§ **Saved entries**:
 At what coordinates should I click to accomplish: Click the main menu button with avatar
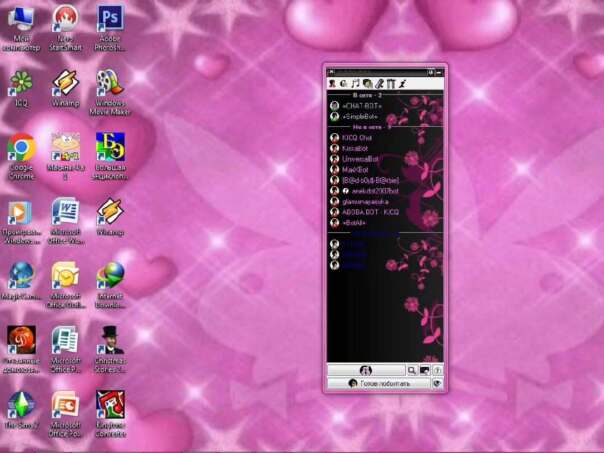click(x=366, y=370)
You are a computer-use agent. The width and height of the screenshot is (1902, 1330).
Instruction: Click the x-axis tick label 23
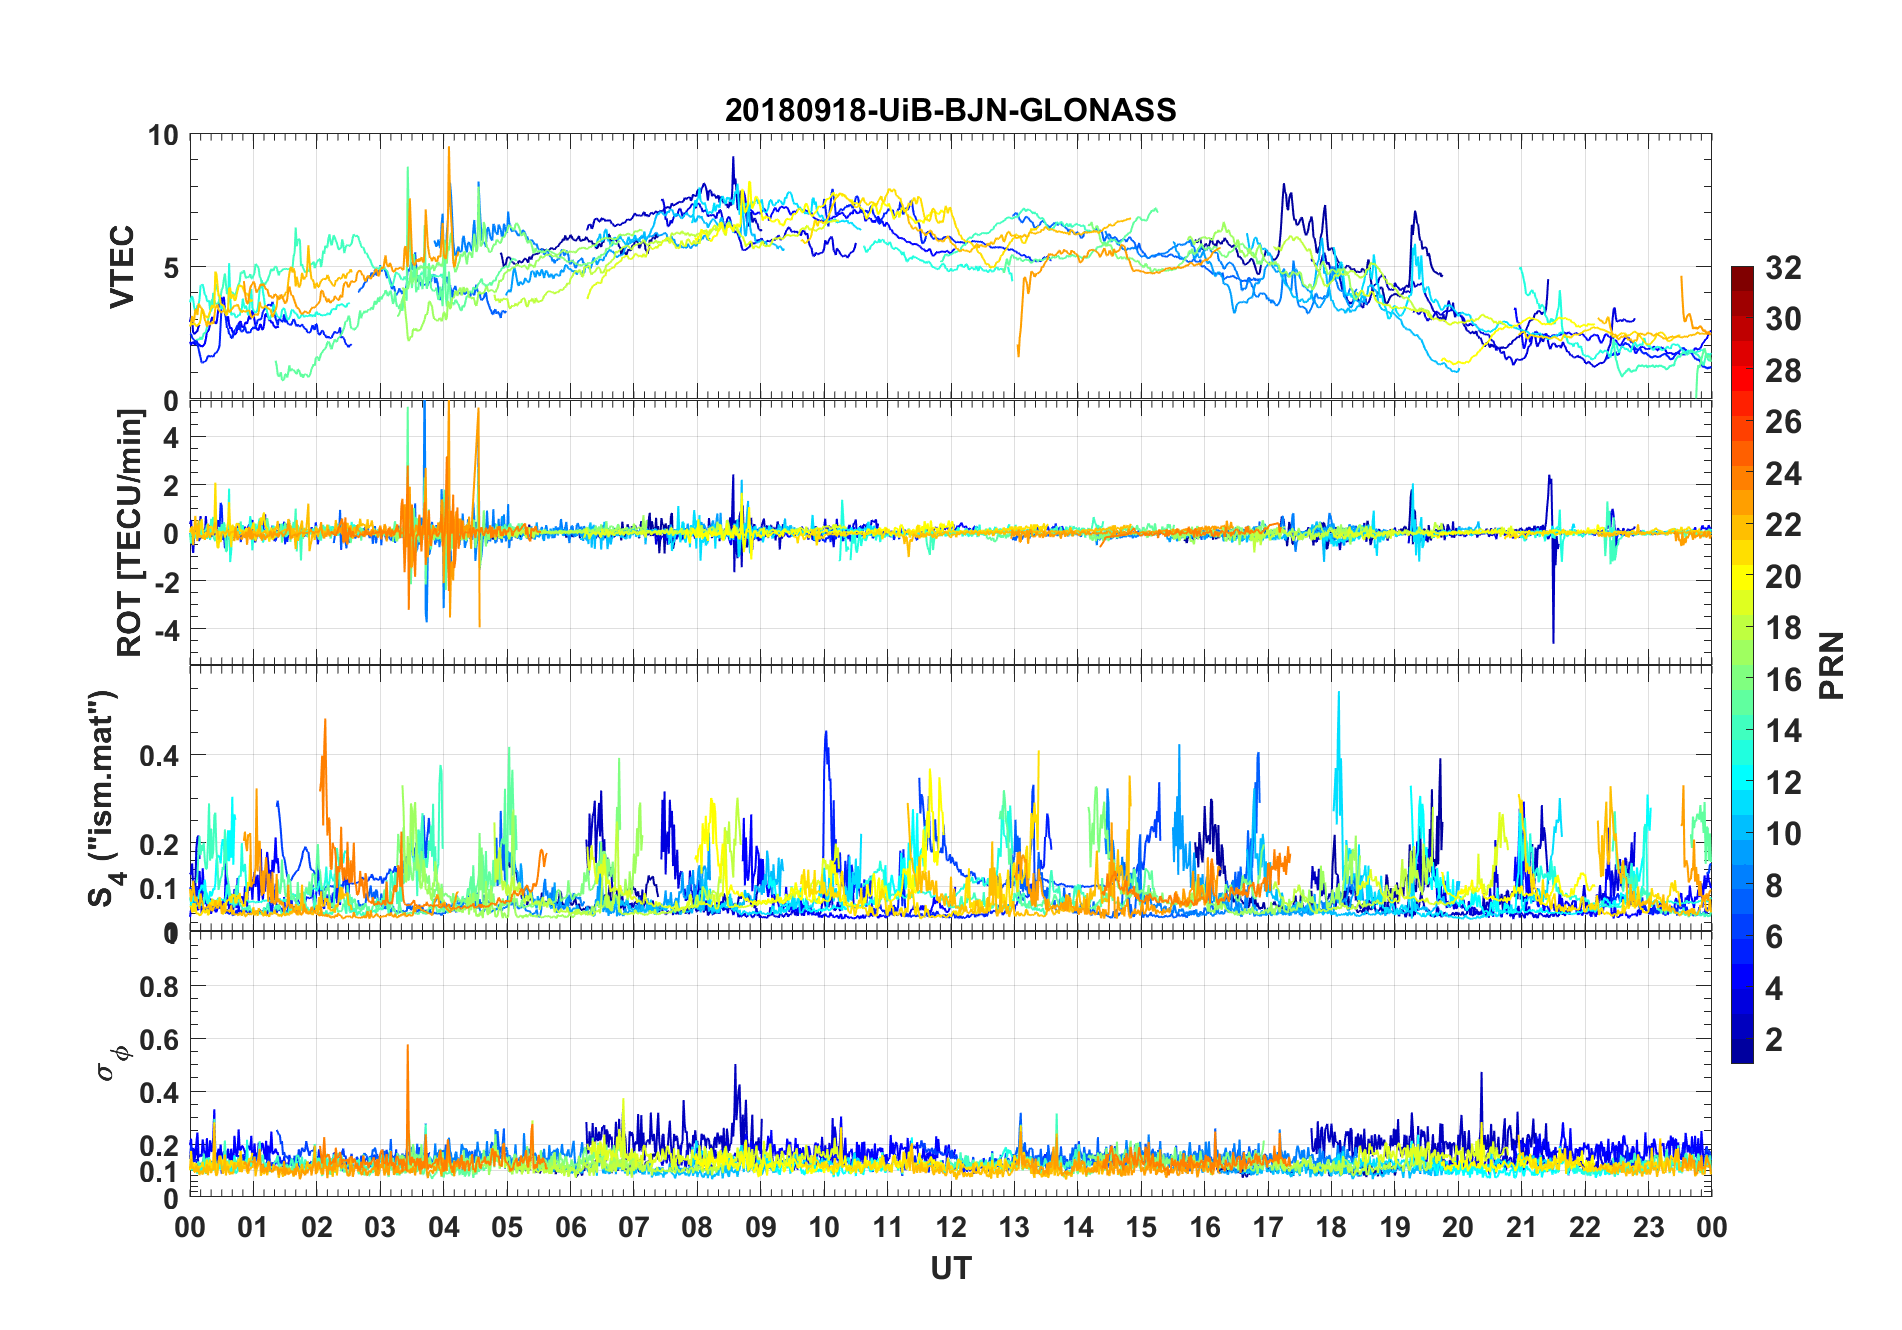(1648, 1227)
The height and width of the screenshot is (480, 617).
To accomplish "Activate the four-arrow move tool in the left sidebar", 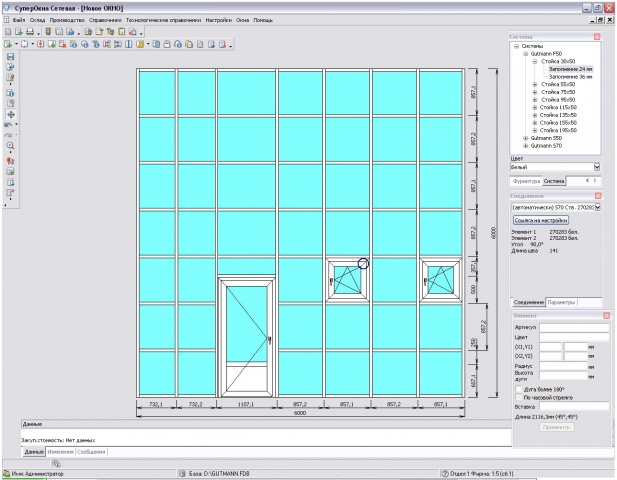I will pos(11,114).
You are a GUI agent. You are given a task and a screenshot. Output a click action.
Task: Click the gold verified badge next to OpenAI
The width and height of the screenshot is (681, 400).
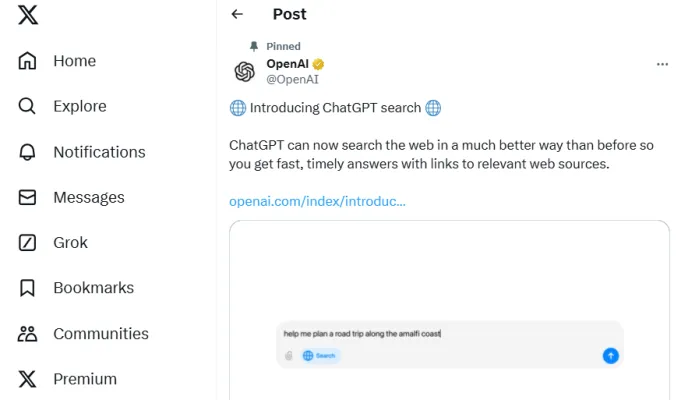tap(319, 64)
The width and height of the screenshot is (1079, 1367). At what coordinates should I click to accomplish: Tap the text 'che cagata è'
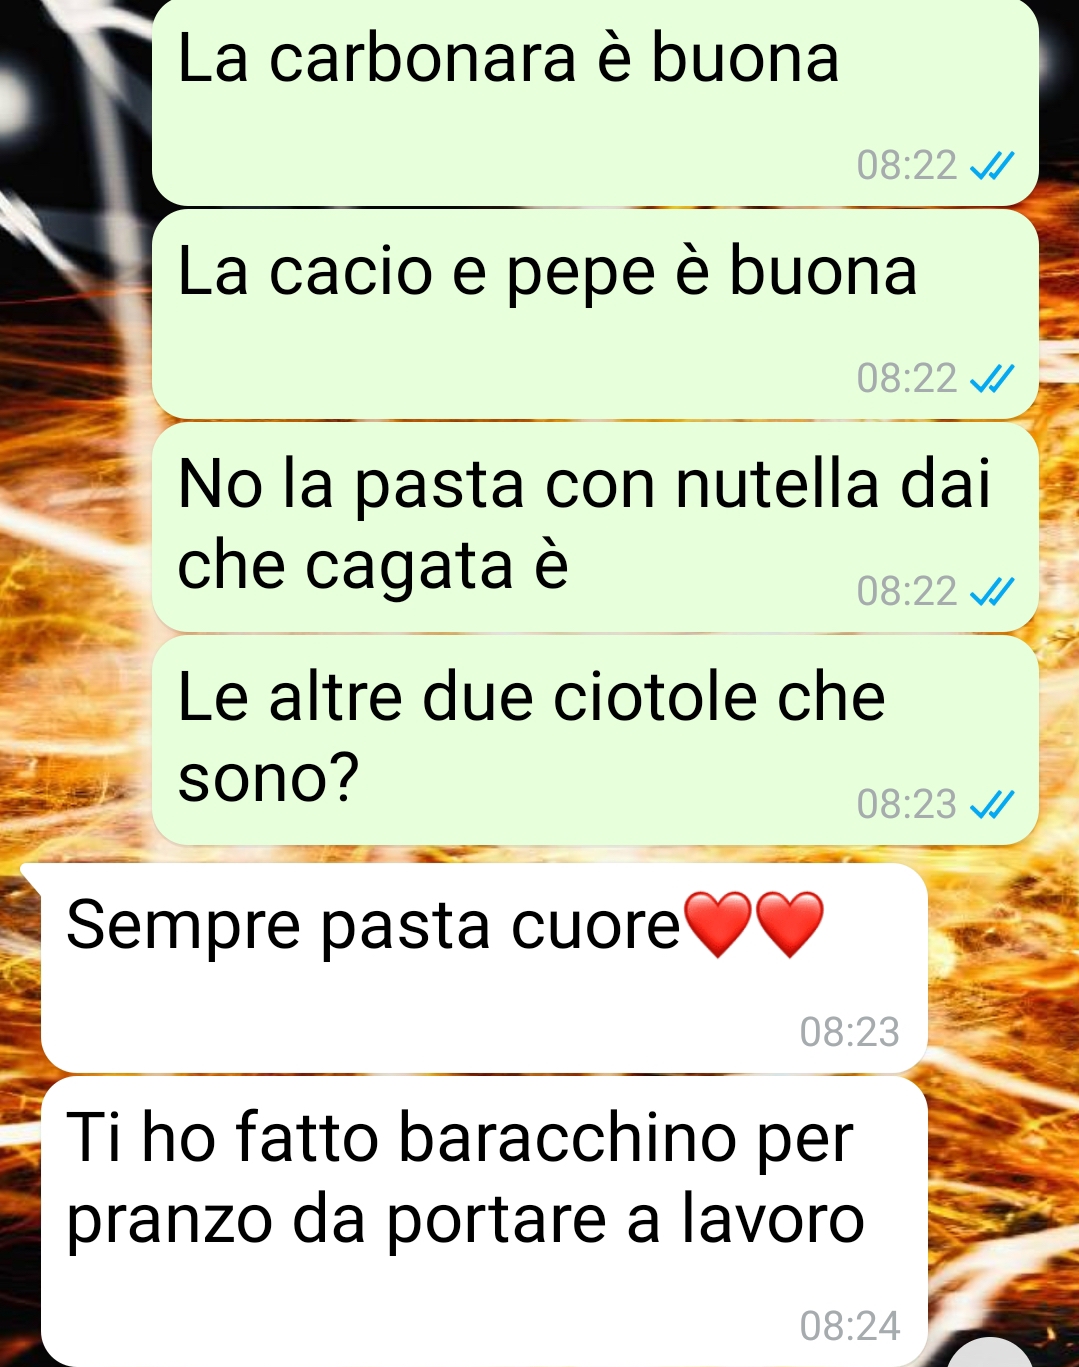click(373, 567)
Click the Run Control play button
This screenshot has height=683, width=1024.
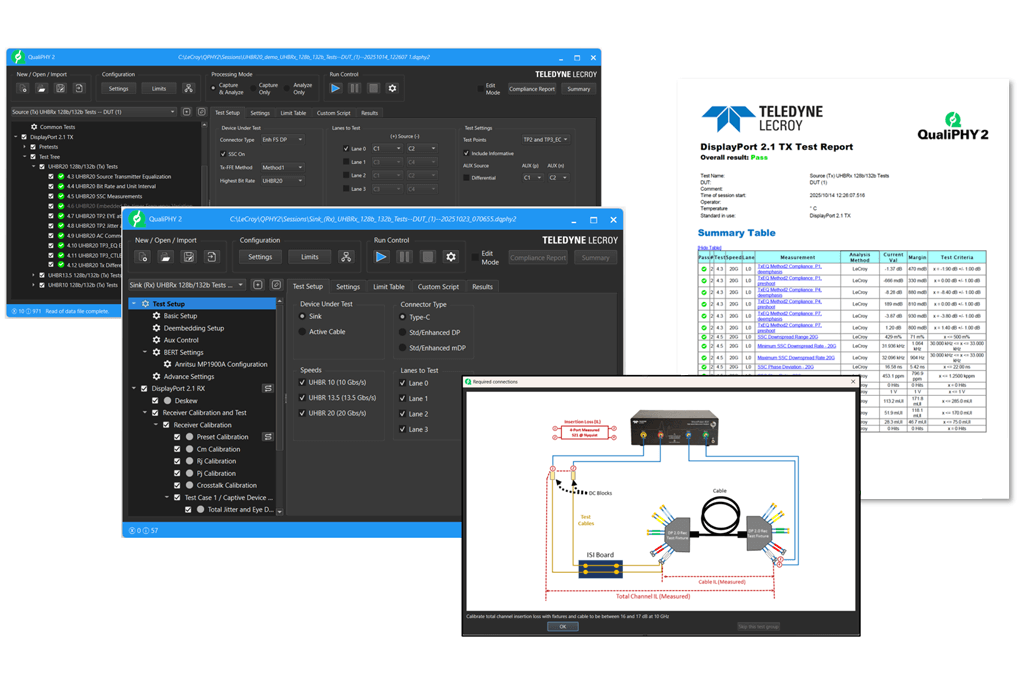coord(383,256)
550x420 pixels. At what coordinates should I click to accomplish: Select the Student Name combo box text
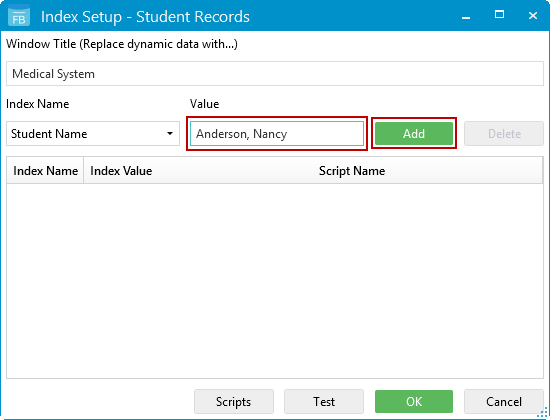49,134
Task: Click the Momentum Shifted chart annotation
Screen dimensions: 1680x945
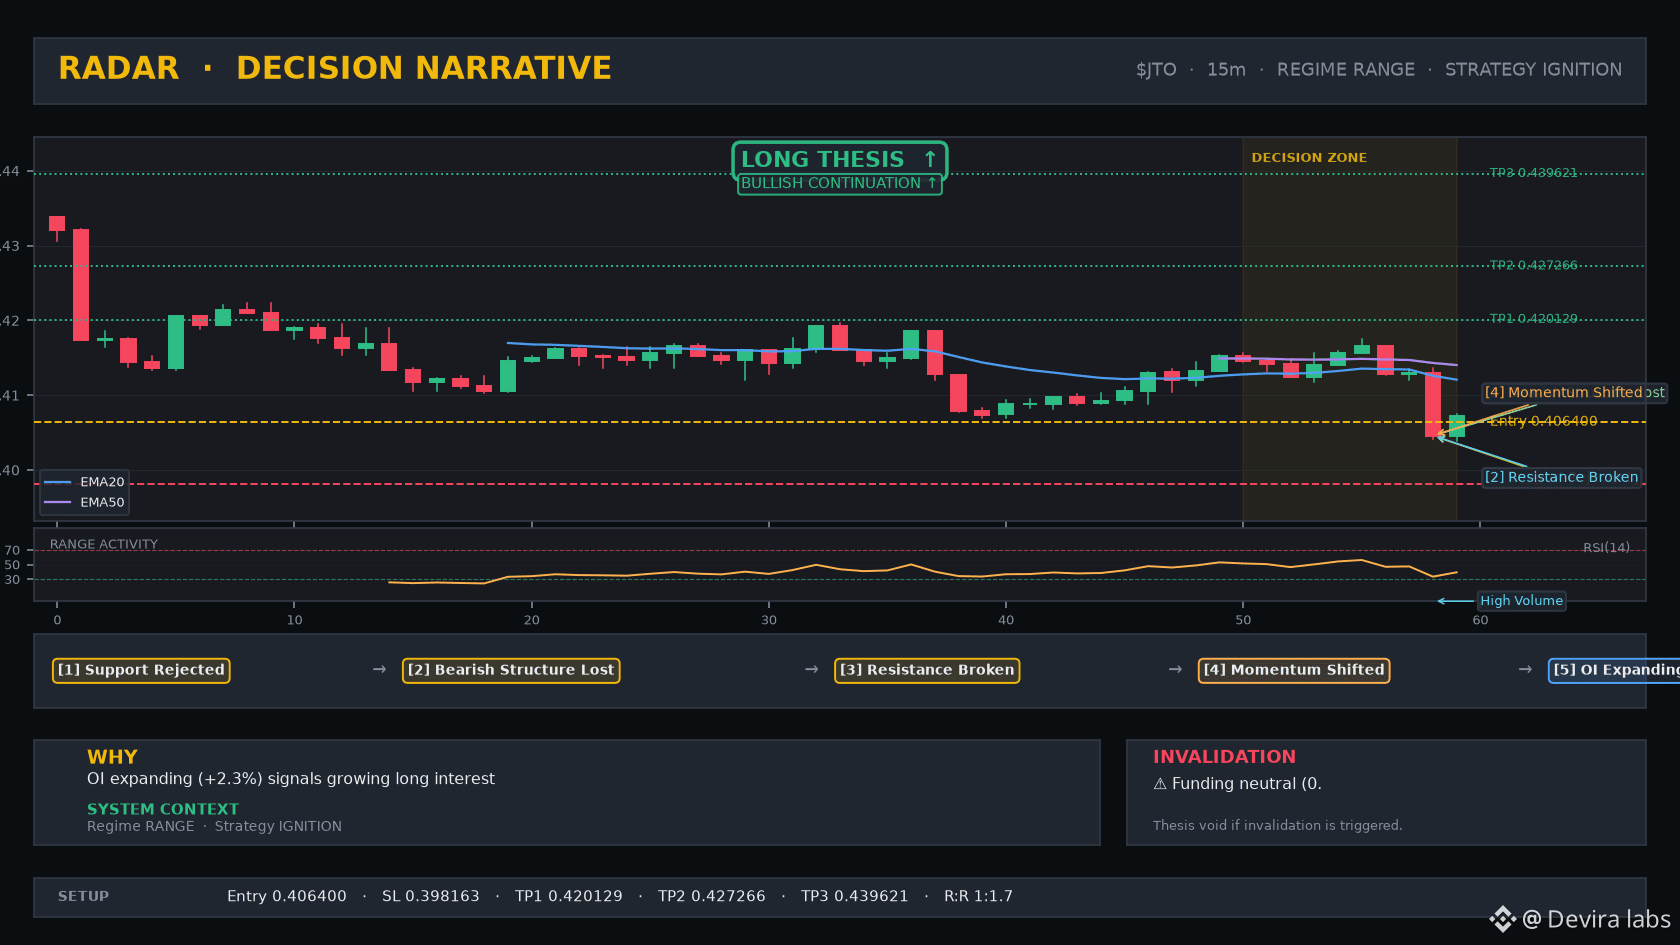Action: point(1574,392)
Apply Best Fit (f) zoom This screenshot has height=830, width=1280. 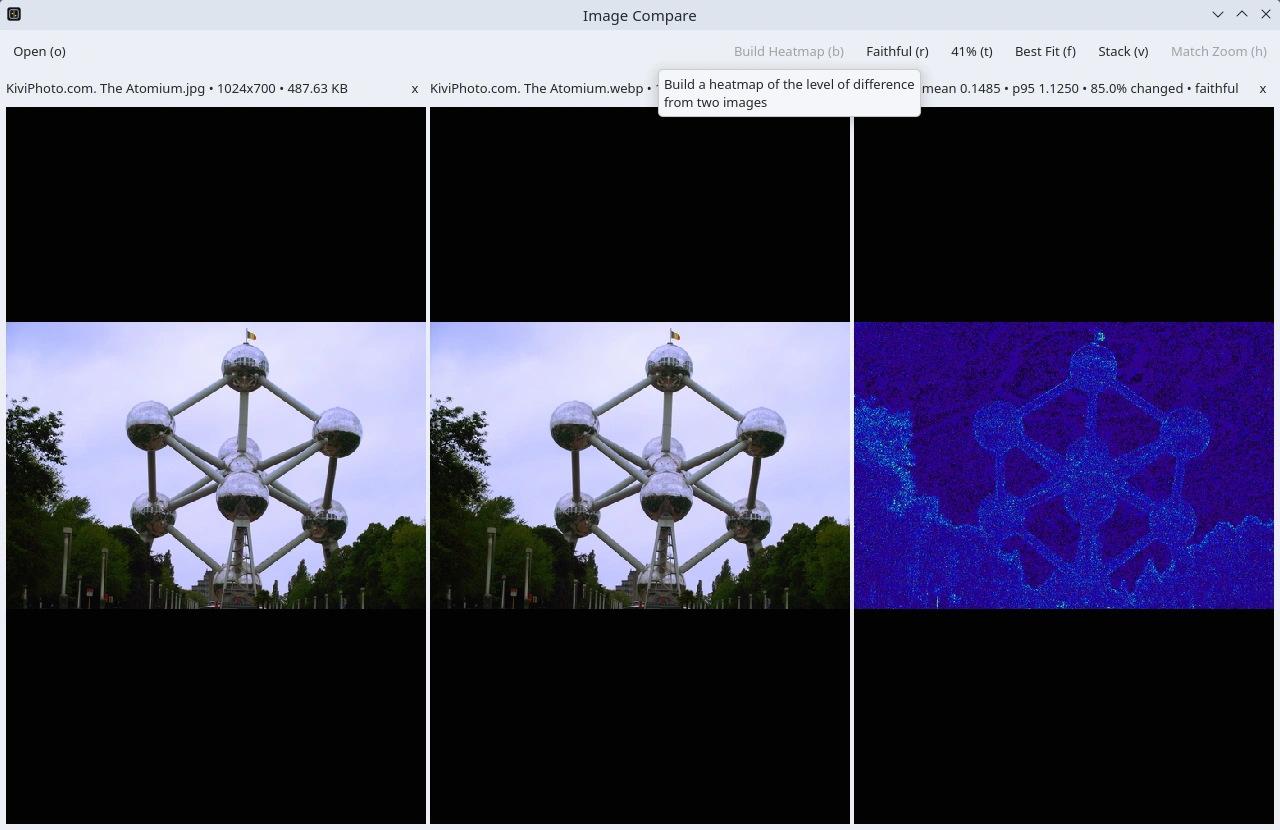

§ **What is being asked**:
Check each line above for the string "agent" and copy the ones that have it.

§ **Exercise answer**:
You are a computer-use agent. The width and height of the screenshot is (1902, 1330).
You are a GUI agent. You are given a task and a screenshot. Output a click action.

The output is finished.